I'd like to post something quickly about shooting competitions and shooting clubs. I went to my first steel plate match yesterday after only 3 weeks of gun ownership (never shot anything but a bb gun before July of 2008). 

Let me say that you will be welcomed warmly. The people in that competition were thrilled that I was there! Ammo and gas are expensive and these local matches are not being well attended these days. They led me through all aspects of setting up, shooting, scoring, etc. 

Drawing, shooting the first shot off of double action and timing were all new elements to me and made for a very exciting day. I will be going back and I will be doing an IDPA event in the near future. My advice to anyone is DON'T WAIT to try out competition. You will have fun and really get your money's worth out of the ammo you're blowing through. You'll also go home with some good advice, a pile of e-mail addresses, information about other events and clubs and a bunch of new friends. Don't wait until you get, "better," before trying it. Competion will make you better and you'll need only compare your first score to your re-shoot to see it. Now go have some fun!


----------



## Baldy (Jun 21, 2006)

Well said Mr. Vanguard. You will meet all kinds of neat people that are more than willing to help you out at your local clubs and ranges. :smt023


----------



## DJ Niner (Oct 3, 2006)

Kudos for you for taking the always-hard-to-execute first step!
Usually, a fine time is had by all at these matches.
Good way to learn to get some practice shooting under stress, too!


----------



## Scratchshooter40 (Jun 17, 2008)

*Competition*

You always rise to the level of your competition. That's a rule of thumb. Again, congratulations on taking the step. Wait until you hit IDPA. The adrenaline rush is great, temper that with the seriousness of the reason for the practice and you will only improve. You have the makings of a great member of the shooting community and are warmly welcomed.


----------



## JeffWard (Aug 24, 2007)

I wish there were a local steel shooting location around here. All paper... I use to shoot steel hanging "gongs" back home in NY, at 10, 25, 50, and 100yds... It was a blast.

JW


----------



## hamsterhats (Aug 20, 2008)

I recently stopped by a local gun club to see what the story was with "friday night steel". I got there late, talked to a guy, who spent 45 mins with me explaining everything. that was 3 fridays ago. once my gun is functional again, i think that i may have to stop worrying and just go.


----------



## bill5074 (Jun 23, 2008)

I just joined the IDPA yesterday and look forward to finding some new friends and getting into some competitive shooting. i have not shot any combat type courses since retiring from law enforcement a few years ago, so I am looking forward to it. I might even have to buy a new gun??


----------



## DJ Niner (Oct 3, 2006)

Any excuse for buying a new heater is a good excuse.

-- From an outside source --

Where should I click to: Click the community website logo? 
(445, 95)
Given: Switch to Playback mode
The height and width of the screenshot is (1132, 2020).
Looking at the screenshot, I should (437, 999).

I once got a holster in a trade, to help even-out the difference in value between the two guns traded. 
Then I had to buy a gun to fit the new-to-me holster. :mrgreen:
Ah, those were the days...


----------



## Ram Rod (Jan 16, 2008)

Competition is good IMO. Make some good habits and techniques and above all, be safe.


----------



## Clyde (Jul 13, 2006)

Amen ---- Great way to spend a day.....

And Steel Matches are freaking awsome :smt023

:smt033


----------



## Fred40 (Jan 7, 2008)

I started out shooting in competition. Bought my first handgun (a Ruger Mark III .22) in March for the sole purpose of shooting "Bullseye". Since then I've added a Springfield Loaded 1911 .45 and I'm having a blast. I think bullseye is fantastic for learning good solid handgun technique. It's all about the fundamentals....grip, stance, sight alignment and most importantly, trigger control. Granted we shoot one handed....but I think the basics would carry over very well to any other form of handgun competition.


----------



## Mike Barham (Mar 30, 2006)

Fred40 said:


> I think the basics would carry over very well to any other form of handgun competition.

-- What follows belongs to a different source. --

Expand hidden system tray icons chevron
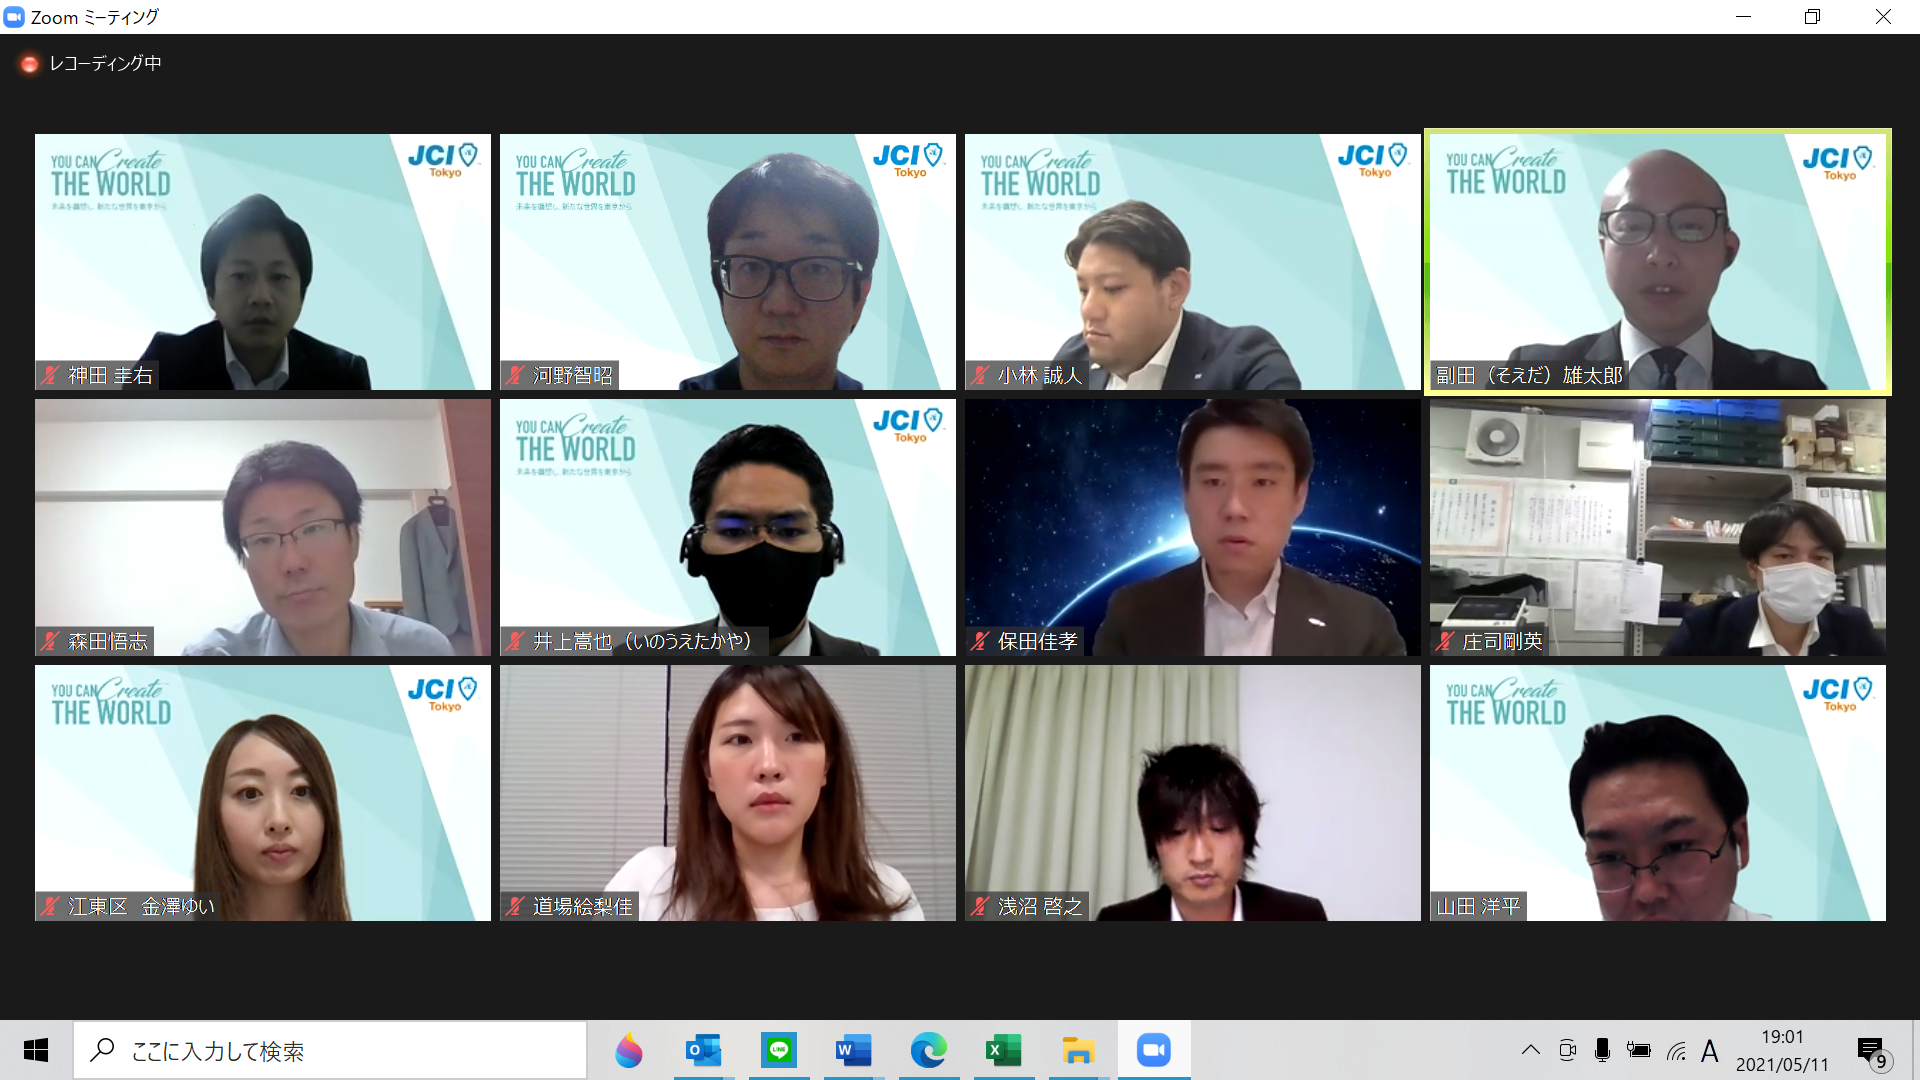The width and height of the screenshot is (1920, 1080). click(1530, 1050)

They do. I once watched a bullseye shooter come to his first practical pistol match and absolutely _clean up_!


----------



## Baldy (Jun 21, 2006)

The basic's apply to all forums of shooting. I would love to take some of these defensive schools they got today but my health will not let me. I am shooting in a small league at the range and enjoying every mintue of that. Just getting out with a bunch of good people and burning some powder is a lot of fun. :smt1099


----------